In any case, this curmudgeon lives in squalor, they have to risk getting gang-green or something to just get in the backyard to even see the chickens. There are a few scary places like this in Tennessee. I keep walking into them, anyway. I mean this mother continues to walk through all this rusty stuff to see the chickens.
Unless they fall over some muddled treasures.


"I love them all! coos mom. "That's $2,804 dollars in cash demands the curmudgeon."

I took out the word curmudgeon and put in man, but looking at it again, it should be curmudgeon. "Hello, kids, how about using a bigger word!" It can be the word of the day. The mother coos but that word doesn't seem right. Coo is a great word sounds like doves from which it derives, but perhaps its coes instead of coos or maybe it's an apostrophe deal coo's. In all cases don't like the looks of it. Cooing is nice, however. She's pretty much is purring, but cats purr and these are chickens. (My YoT - just discovered the spell checker and coes and coo's isn't correct.
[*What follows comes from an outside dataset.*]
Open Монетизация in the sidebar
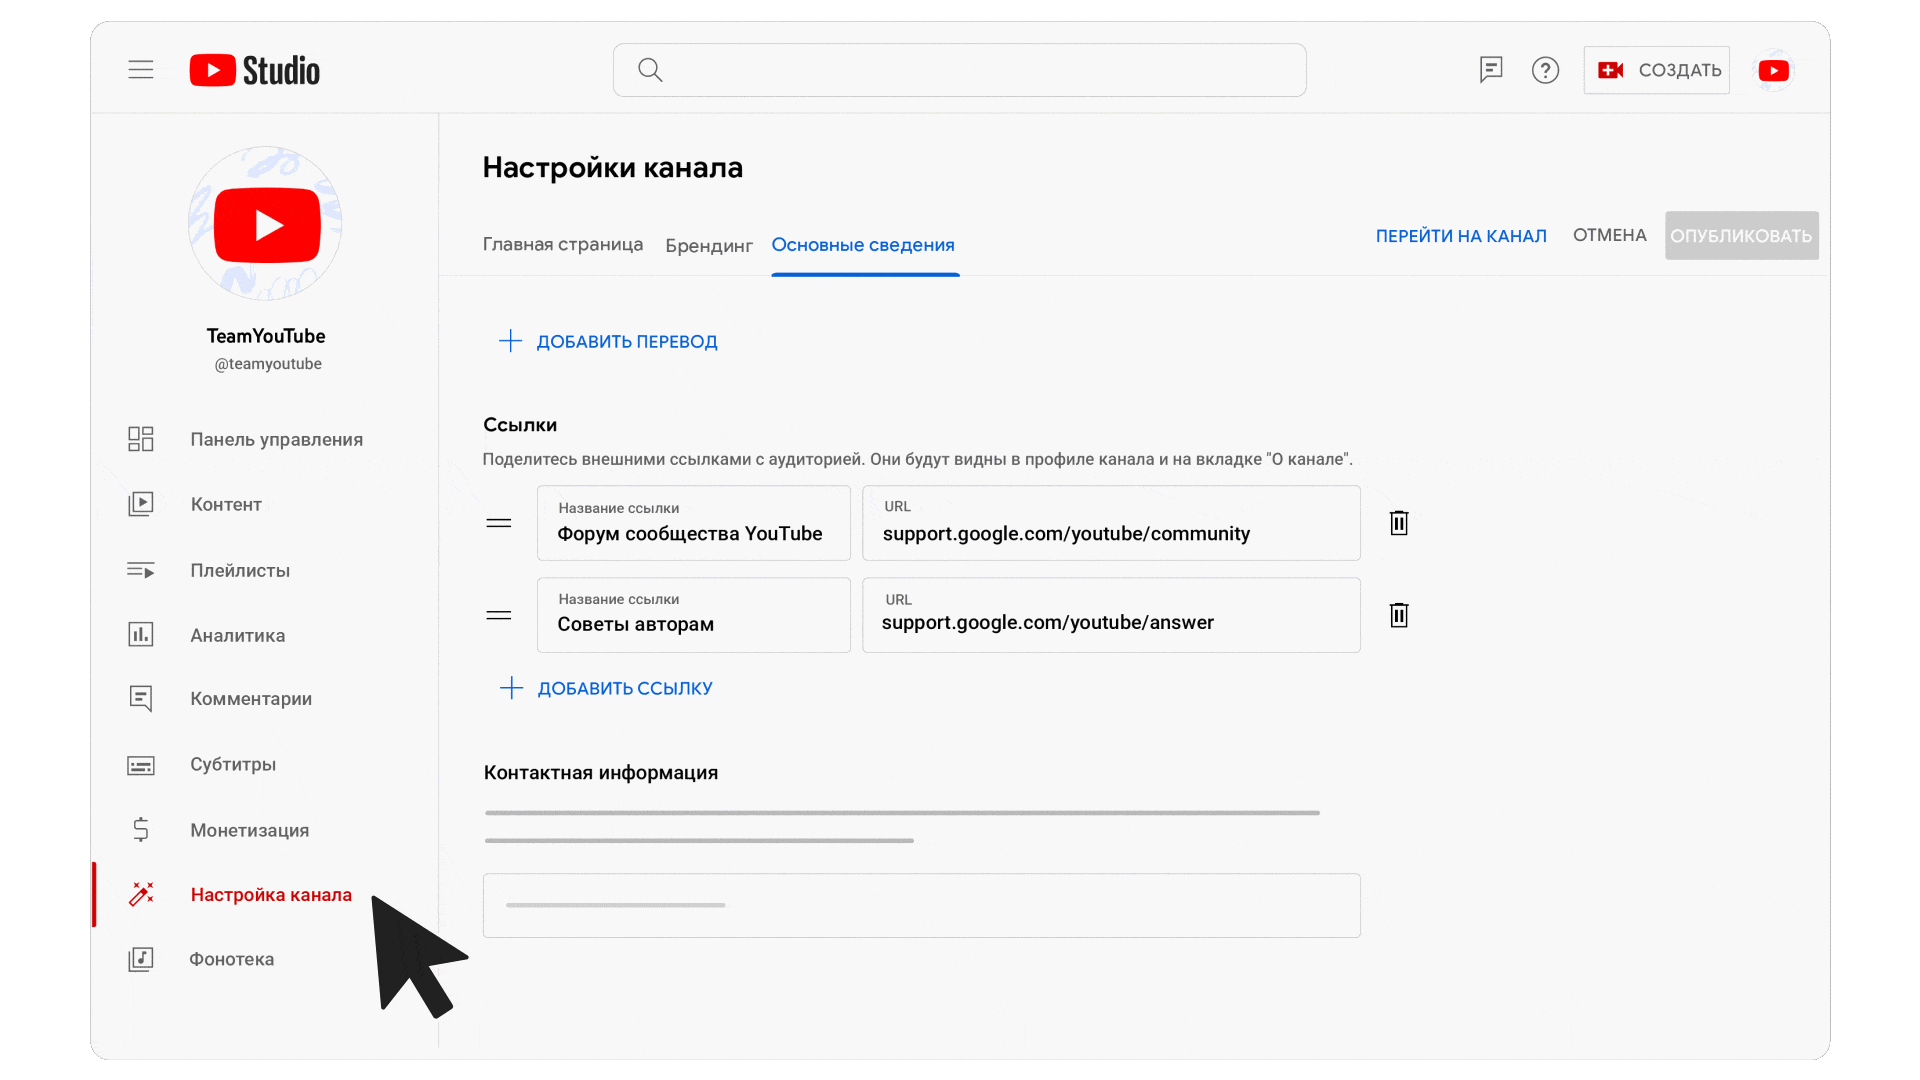Image resolution: width=1920 pixels, height=1080 pixels. point(249,830)

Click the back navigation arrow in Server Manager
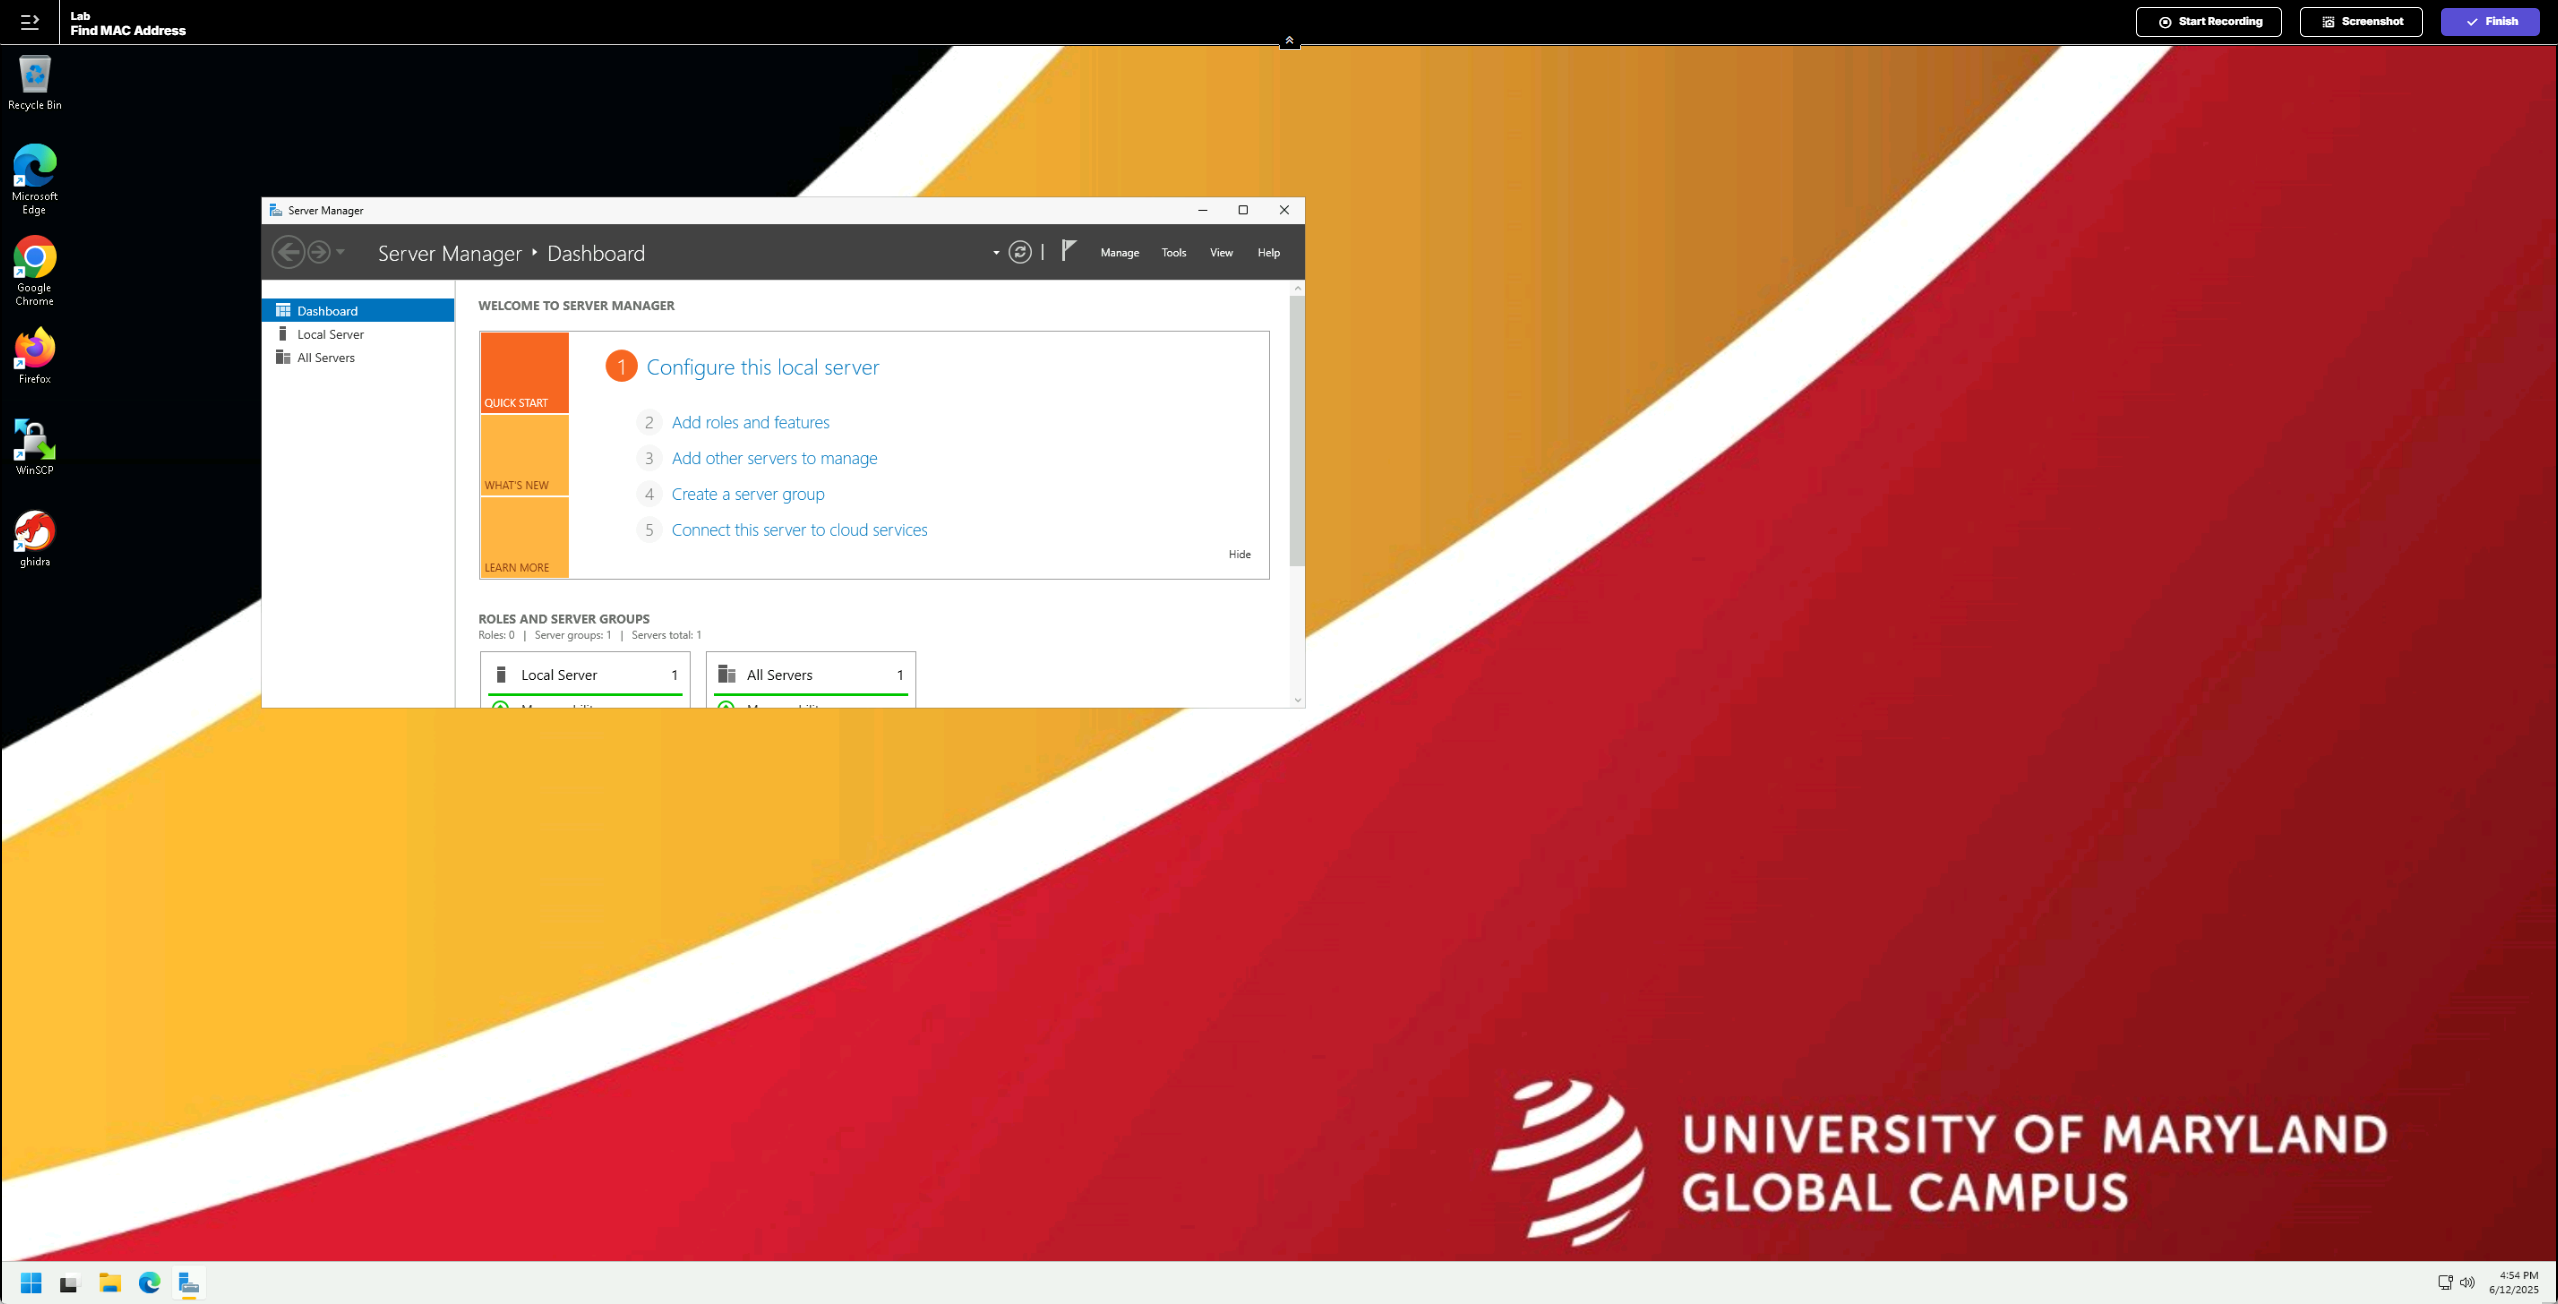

Who are the spell-gods though?)

Well, of course no kid wants to buy the sweet thing that the mother chooses; kids are true being of their own and choose for themselves and this kid is no exception. Rather than the sweet little cooing things, he chooses the Headstrong Chicken (see former description in last blog).



"There's the one! Marco points. Surely, he's kidding, because that's a scavenger escaping over a rusty fence. That chicken is a yellow-eyed, tick-filled, mangy, four-Adam's apple'd beast with an unusual sinus condition.
"Sold!" the curmudgeon snatches Myrtle's twenty and doesn't give change.
Not loving the kid's name - may change it. I like the mother's name. The chicken's name may eventually be Murcus or Mucus, so then this kid's name should be Marcos (like in Marcos Baghdadits - will get spelling). There you go, corrected the name right here. Marcos and Mucus! :)

Here's the autograph and book. Love it.
Things are squirreling around right now, getting tired of clicking, will learn more Tech tomorrow. 
Sorry this curmudgeon is no longer with us. But, life is short and how much longer to I get to be Naieva Bookist? Only, God knows. Peace Out!